- [Data extracts]:
=== Section Start ===

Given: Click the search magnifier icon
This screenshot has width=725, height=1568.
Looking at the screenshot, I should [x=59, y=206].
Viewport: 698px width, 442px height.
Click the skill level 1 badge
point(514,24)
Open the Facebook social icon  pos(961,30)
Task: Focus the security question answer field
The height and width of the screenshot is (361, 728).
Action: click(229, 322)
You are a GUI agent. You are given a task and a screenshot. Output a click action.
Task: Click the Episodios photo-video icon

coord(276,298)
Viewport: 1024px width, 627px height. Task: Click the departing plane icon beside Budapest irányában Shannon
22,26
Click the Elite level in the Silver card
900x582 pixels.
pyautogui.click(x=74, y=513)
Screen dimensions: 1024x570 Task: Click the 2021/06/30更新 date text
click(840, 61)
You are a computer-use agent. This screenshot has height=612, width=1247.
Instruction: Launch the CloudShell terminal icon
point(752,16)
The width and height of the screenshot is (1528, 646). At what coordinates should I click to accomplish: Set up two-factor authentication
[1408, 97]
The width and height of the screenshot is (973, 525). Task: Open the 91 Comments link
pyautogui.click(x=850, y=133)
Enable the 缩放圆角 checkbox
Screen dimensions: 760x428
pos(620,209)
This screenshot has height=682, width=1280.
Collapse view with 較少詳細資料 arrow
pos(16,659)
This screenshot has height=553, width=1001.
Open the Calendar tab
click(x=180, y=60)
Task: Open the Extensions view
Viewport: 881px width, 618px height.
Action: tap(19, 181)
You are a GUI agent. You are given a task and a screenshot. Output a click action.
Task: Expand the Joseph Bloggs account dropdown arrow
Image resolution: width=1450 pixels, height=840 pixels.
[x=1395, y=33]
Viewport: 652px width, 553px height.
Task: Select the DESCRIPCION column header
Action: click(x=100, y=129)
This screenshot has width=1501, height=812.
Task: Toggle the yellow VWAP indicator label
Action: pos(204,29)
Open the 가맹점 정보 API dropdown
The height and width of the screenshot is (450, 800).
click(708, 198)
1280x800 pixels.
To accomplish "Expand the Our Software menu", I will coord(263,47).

=== Section End ===

- [Task brief]: Read the entries above and find each line holding the word "Expand". Copy it out.

- [Finished task]:
Task: Expand the Joseph Bloggs account dropdown arrow
To accomplish "Expand the Our Software menu", I will coord(263,47).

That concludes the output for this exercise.